- **Exercise aim**
Would you print only the lines running from the one with "Given: Select the" to the final line of the data below, word for word and without pictures?

- **Given entries**
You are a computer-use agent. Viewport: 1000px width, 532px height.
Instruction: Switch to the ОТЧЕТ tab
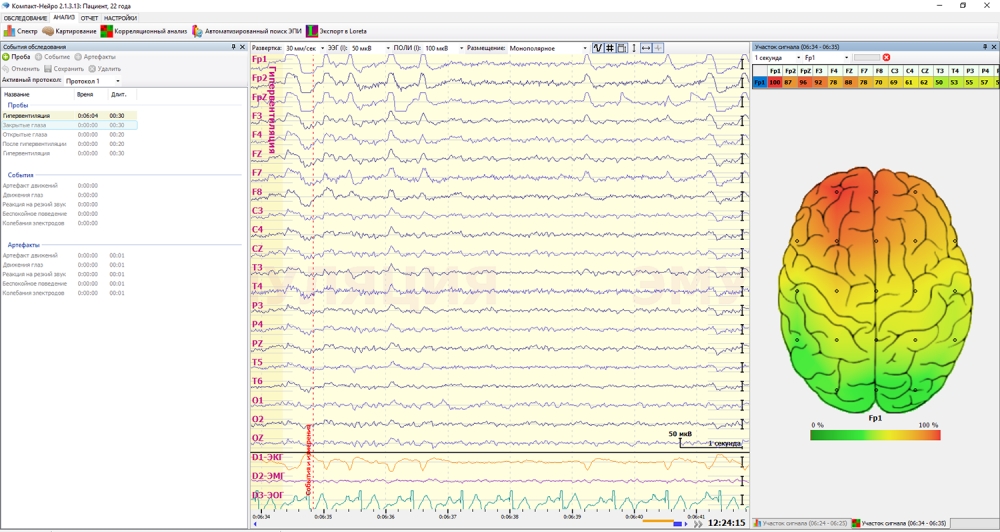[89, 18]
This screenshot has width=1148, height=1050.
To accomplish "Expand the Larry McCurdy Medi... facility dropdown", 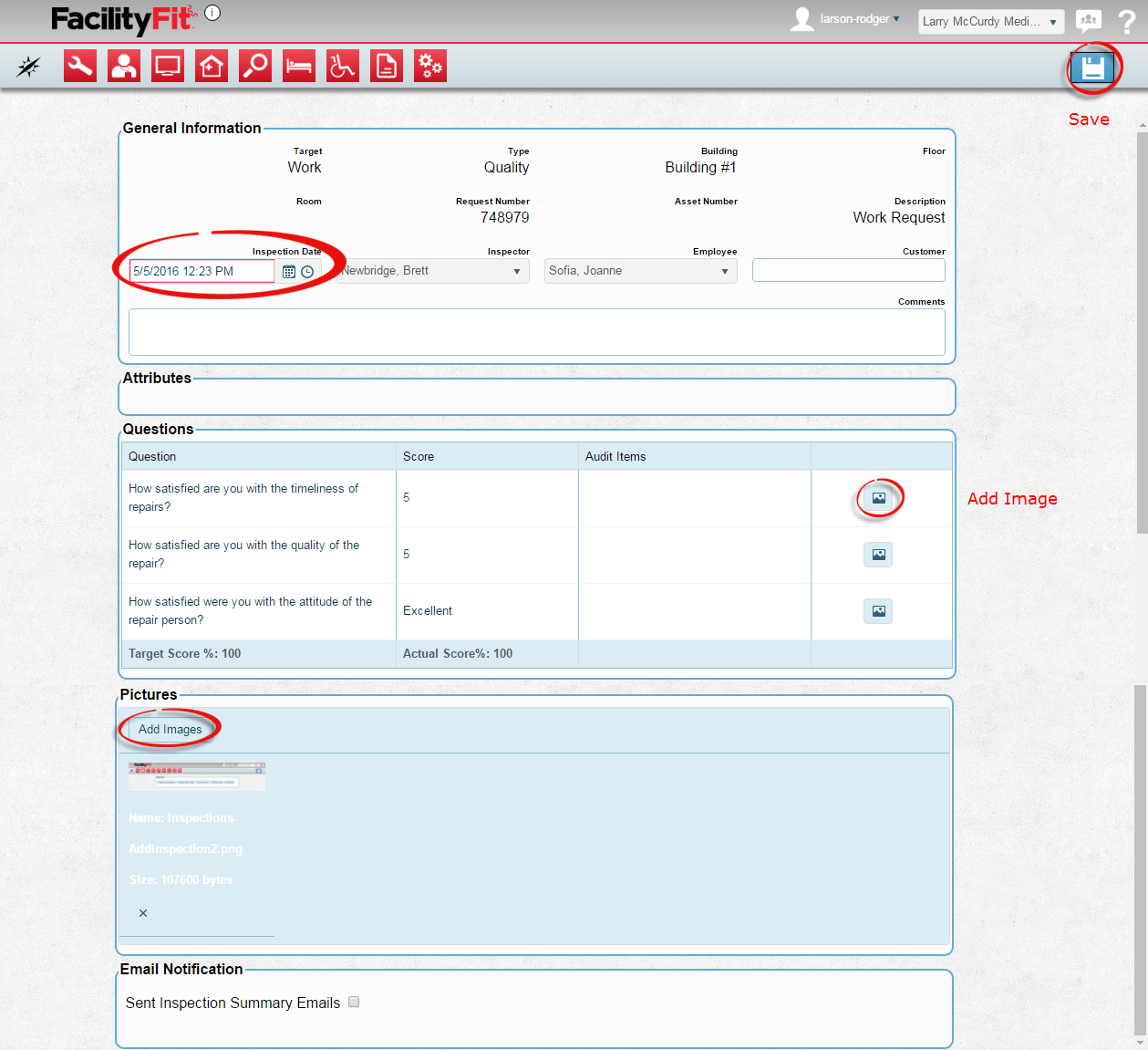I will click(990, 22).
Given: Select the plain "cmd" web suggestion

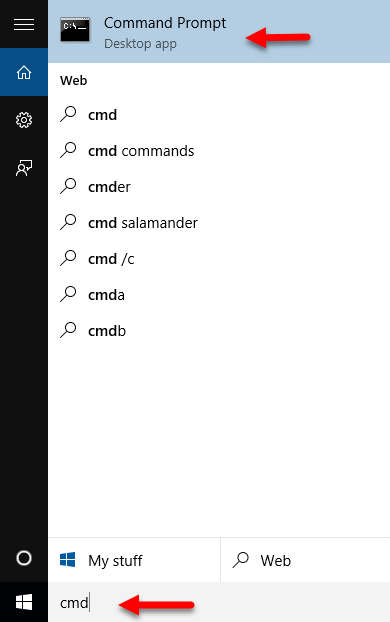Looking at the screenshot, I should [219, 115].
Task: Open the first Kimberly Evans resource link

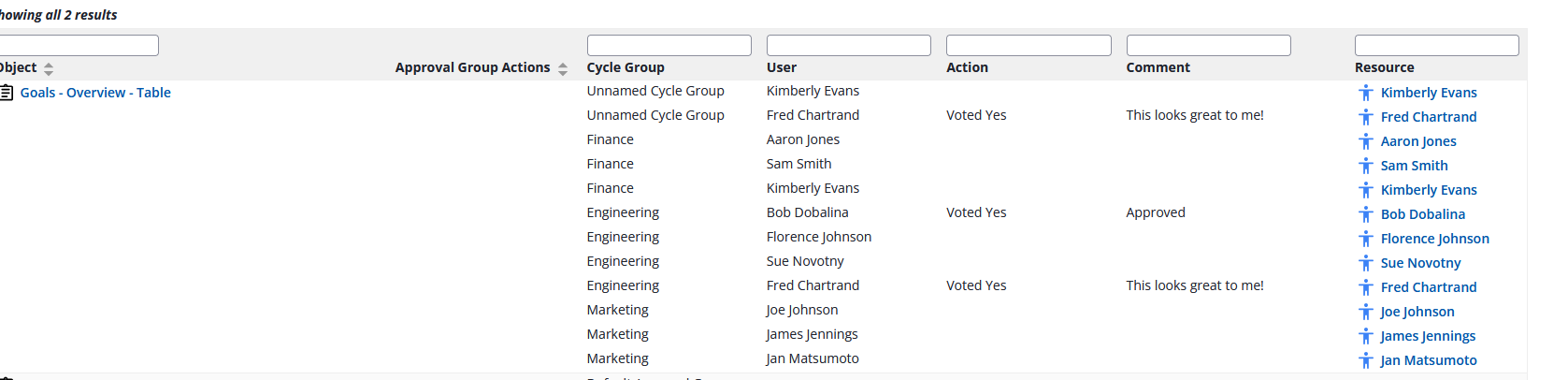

- **Result of this task**
Given: Select the plain "cmd" web suggestion

Looking at the screenshot, I should [219, 115].
Task: Open the first Kimberly Evans resource link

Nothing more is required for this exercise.